Implement a Sparse Mixture of Experts (MoE) layer. The layer consists of multiple expert networks (each a small feed-forward network) and a gating network that routes each input to the top-k experts. Combine the expert outputs weighted by the gating scores.
import numpy as np
def softmax(x, axis=-1):
x_shifted = x - np.max(x, axis=axis, keepdims=True)
exp_x = np.exp(x_shifted)
return exp_x / np.sum(exp_x, axis=axis, keepdims=True)
def relu(x):
return np.maximum(0, x)
class Expert:
def __init__(self, input_dim, hidden_dim, output_dim):
scale1 = np.sqrt(2.0 / input_dim)
scale2 = np.sqrt(2.0 / hidden_dim)
self.W1 = np.random.randn(input_dim, hidden_dim) * scale1
self.b1 = np.zeros(hidden_dim)
self.W2 = np.random.randn(hidden_dim, output_dim) * scale2
self.b2 = np.zeros(output_dim)
def forward(self, x):
h = relu(x @ self.W1 + self.b1)
return h @ self.W2 + self.b2
class SparseMoE:
def __init__(self, input_dim, hidden_dim, output_dim, num_experts, top_k=2):
self.experts = [Expert(input_dim, hidden_dim, output_dim) for _ in range(num_experts)]

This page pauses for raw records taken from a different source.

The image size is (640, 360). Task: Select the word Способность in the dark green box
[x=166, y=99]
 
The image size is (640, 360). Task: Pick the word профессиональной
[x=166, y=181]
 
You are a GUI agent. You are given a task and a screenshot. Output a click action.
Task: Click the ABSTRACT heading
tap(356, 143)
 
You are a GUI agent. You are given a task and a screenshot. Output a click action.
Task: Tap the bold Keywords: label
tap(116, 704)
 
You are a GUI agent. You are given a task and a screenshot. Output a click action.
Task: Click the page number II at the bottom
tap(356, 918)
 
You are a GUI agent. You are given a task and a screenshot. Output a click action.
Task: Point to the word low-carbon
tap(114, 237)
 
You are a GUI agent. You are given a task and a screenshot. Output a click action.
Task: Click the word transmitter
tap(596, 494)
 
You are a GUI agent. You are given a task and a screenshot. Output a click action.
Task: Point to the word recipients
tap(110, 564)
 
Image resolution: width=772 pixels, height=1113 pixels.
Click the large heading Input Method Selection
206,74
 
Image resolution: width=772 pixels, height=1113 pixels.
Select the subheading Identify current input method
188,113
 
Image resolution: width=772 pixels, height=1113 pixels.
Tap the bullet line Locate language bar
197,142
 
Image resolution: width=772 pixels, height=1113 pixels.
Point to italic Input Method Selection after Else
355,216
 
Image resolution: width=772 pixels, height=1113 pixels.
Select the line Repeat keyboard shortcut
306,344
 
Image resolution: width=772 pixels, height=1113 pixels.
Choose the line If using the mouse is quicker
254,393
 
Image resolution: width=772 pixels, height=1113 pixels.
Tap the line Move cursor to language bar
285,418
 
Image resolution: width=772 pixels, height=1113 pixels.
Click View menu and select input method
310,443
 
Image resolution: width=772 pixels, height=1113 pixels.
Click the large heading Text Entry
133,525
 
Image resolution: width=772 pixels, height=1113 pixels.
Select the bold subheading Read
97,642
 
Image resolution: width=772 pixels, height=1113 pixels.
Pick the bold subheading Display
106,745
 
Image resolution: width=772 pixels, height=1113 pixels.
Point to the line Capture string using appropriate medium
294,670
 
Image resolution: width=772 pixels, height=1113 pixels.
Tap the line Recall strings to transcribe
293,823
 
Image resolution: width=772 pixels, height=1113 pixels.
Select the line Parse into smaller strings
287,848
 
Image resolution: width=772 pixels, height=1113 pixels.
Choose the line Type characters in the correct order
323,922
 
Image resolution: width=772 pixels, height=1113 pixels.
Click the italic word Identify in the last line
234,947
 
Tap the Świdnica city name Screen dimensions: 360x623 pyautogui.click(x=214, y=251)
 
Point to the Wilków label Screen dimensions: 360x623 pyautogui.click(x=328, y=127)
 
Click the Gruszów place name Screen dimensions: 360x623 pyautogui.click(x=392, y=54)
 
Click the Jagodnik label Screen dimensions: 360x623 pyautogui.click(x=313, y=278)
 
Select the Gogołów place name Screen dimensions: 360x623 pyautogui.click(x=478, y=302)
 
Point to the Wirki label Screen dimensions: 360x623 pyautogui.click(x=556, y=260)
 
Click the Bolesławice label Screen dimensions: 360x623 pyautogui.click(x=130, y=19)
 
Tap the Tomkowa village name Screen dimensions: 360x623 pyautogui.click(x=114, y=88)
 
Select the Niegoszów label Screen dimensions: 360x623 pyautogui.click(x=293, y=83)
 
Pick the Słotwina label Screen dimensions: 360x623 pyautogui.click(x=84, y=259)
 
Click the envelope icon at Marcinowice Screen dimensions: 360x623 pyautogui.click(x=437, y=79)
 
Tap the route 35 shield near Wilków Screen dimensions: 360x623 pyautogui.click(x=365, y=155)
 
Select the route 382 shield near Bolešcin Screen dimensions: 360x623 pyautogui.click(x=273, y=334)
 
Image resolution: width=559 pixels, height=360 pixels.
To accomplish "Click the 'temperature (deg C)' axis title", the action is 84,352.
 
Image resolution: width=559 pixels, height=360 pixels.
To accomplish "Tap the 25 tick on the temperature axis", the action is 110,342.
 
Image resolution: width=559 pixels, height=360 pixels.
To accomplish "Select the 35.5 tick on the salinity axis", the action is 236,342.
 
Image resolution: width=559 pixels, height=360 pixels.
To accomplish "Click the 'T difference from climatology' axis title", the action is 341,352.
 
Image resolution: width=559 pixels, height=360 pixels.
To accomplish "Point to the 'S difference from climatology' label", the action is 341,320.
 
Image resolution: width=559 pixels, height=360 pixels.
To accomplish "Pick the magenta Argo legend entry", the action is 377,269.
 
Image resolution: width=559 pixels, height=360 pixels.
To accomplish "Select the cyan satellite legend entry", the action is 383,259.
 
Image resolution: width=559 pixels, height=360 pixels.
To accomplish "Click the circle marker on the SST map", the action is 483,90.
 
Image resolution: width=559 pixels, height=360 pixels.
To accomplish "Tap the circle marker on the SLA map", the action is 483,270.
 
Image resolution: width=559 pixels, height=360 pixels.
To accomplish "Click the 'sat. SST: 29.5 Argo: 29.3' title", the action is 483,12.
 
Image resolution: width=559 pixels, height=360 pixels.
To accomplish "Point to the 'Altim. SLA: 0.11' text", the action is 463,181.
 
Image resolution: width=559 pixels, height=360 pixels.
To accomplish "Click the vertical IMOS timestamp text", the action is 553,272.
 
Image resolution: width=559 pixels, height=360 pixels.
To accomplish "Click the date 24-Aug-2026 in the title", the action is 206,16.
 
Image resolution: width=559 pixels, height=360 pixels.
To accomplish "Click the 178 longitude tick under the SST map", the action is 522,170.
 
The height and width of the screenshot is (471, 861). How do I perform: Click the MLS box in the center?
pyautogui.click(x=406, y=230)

self.gate_W = np.random.randn(input_dim, num_experts) * np.sqrt(2.0 / input_dim)
self.gate_b = np.zeros(num_experts)
self.top_k = top_k
self.num_experts = num_experts
def forward(self, x):
# x shape: (batch_size, input_dim)
gate_logits = x @ self.gate_W + self.gate_b # (batch, num_experts)
# Top-k gating
batch_size = x.shape[0]
output_dim = self.experts[0].W2.shape[1]
output = np.zeros((batch_size, output_dim))
for i in range(batch_size):
top_k_idx = np.argsort(gate_logits[i])[-self.top_k:]
top_k_logits = gate_logits[i, top_k_idx]
top_k_weights = softmax(top_k_logits)
for j, idx in enumerate(top_k_idx):
expert_out = self.experts[idx].forward(x[i:i+1])
output[i] += top_k_weights[j] * expert_out.squeeze(0)
return output